• SUPPLIED PASSAGE:
= = = = = = =

Geospatial Analysis with Python

Hot routes is visualizing number of Crime Incidents on Streets with Python: A Geospatial Analysis

Crime incidents provide valuable insights into the safety of different areas within a city. In this geospatial analysis, we’ll explore how to visualize crime incidents on streets using Python, leveraging tools like Folium, GeoPandas, and Databricks Mosaic. By the end of this article, you’ll have the skills to create maps that can help you understand and communicate patterns in crime data.

Data Sources

For this geospatial analysis, I utilized publicly available datasets for New York City. The key datasets employed in this study are:

NYPD Shooting Incident Data (Historic): This dataset, hosted on the official website of the City of New York, offers a comprehensive historical record of shooting incidents within the city. It’s a valuable resource for understanding the spatial distribution of these incidents over time.

Geofabrik’s New York Data: To enrich our analysis with detailed street-level information, we utilized the “New York Points of Interest” dataset, which is part of OpenStreetMap data. This dataset is available for download from Geofabrik’s New York Data. It forms the foundation for our geospatial analysis, providing comprehensive data on streets, buildings, and various points of interest within the city.

Loaded this data to Postgres SQL database using python API. Notebook for ingesting geo-spatial data to PGIS is at — geo-spatial-processing-postgres-python/python_adb_code/geospatial_share/data_ingestion

Installing Necessary Packages

Before diving into the analysis, let’s make sure we have the necessary Python packages installed. We’ll need Databricks Mosaic for geospatial data processing, Folium for interactive maps, and GeoPandas for working with geographic data. Here’s how you can install them:

import subprocess

# List of package names you want to install
package_names = ["databricks-mosaic", "folium", "geopandas"]

# Use subprocess to run the pip install command for each package
for package_name in package_names:
    try:
        subprocess.check_call(["pip", "install", package_name])

= = = = = = =

• RAW DATA:
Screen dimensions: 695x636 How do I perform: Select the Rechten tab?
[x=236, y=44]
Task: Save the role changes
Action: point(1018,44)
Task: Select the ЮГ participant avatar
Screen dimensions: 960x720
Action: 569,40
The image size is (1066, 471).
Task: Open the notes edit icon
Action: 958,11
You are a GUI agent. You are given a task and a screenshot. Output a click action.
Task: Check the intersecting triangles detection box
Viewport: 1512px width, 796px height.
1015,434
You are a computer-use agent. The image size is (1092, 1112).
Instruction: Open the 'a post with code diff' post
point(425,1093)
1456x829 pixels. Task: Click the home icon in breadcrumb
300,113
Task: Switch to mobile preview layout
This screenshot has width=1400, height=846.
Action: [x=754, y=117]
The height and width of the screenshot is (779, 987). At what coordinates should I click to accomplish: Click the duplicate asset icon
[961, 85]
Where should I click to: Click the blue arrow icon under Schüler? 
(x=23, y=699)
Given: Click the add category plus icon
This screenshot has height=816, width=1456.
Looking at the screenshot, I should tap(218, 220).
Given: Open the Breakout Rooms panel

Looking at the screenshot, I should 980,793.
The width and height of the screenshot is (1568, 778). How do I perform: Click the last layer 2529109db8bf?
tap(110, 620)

= = = = = = =

• PROBLEMS:
- A) According to the crime-mapping article, what does each of the three installed packages do? Answer in one to three sentences.
- B) Carry on the crime-mapping article from its last line.
The listing is separate material, apart from the crime-mapping article.

• RESULTS FOR EACH TASK:
- A) Databricks Mosaic handles the geospatial data processing, and Folium produces the interactive maps. GeoPandas is used for working with the geographic data.

- B)
        print(f"Successfully installed {package_name}")
    except subprocess.CalledProcessError as e:
        print(f"Error installing {package_name}: {e}")

Now that we have our tools in place, let’s move on to setting up our environment.

Setting Up Your Environment

To perform geospatial analysis and visualization in Python, we need to enable Databricks Mosaic. This environment will allow us to work with spatial data efficiently. You might have different requirements depending on your setup, but make sure you’ve enabled the necessary libraries and configurations.

Data Retrieval and Transformation

Our analysis is based on crime incident data stored in a PostgreSQL database. We’ll use SQL queries to extract the relevant data. Here’s a snippet of how we access and transform the data:

# Define the database connection URL
url = "jdbc:postgresql://postgresserver.postgres.database.azure.com:5432/postgres?tcpKeepAlive=true&prepareThreshold=-1&binaryTransfer=true&defaultRowFetchSize=10000"

# Set the database properties
db_properties = {
    "user": "<user_name>",
    "password": "<password>",
    "driver": "org.postgresql.Driver"
}

# SQL query to create the table and populate it
create_table_query = """
CREATE TABLE tbl_line_vs_shooting_point AS
SELECT
    ST_DWithin(p.geometry, l.geometry, 0.0001) AS point_intersects_line,
    ST_Distance(p.geometry, l.geometry) AS distance,
    l.st_name,
    p.boro,
    l.geometry AS line_geom,
    p.geometry AS point_geom,
    p.incident_key,
    l.r_blkfc_id
FROM
    geodata_nypd_shooting_json p
JOIN
    geodata_nyc_street_json l
ON
    ST_DWithin(p.geometry, l.geometry, 0.0001)
"""

# Execute the create table query
spark.read.jdbc(url, "({}) AS temp".format(create_table_query), properties=db_properties)

# SQL query to select all records from the created table
select_query = "SELECT * FROM tbl_line_vs_shooting_point"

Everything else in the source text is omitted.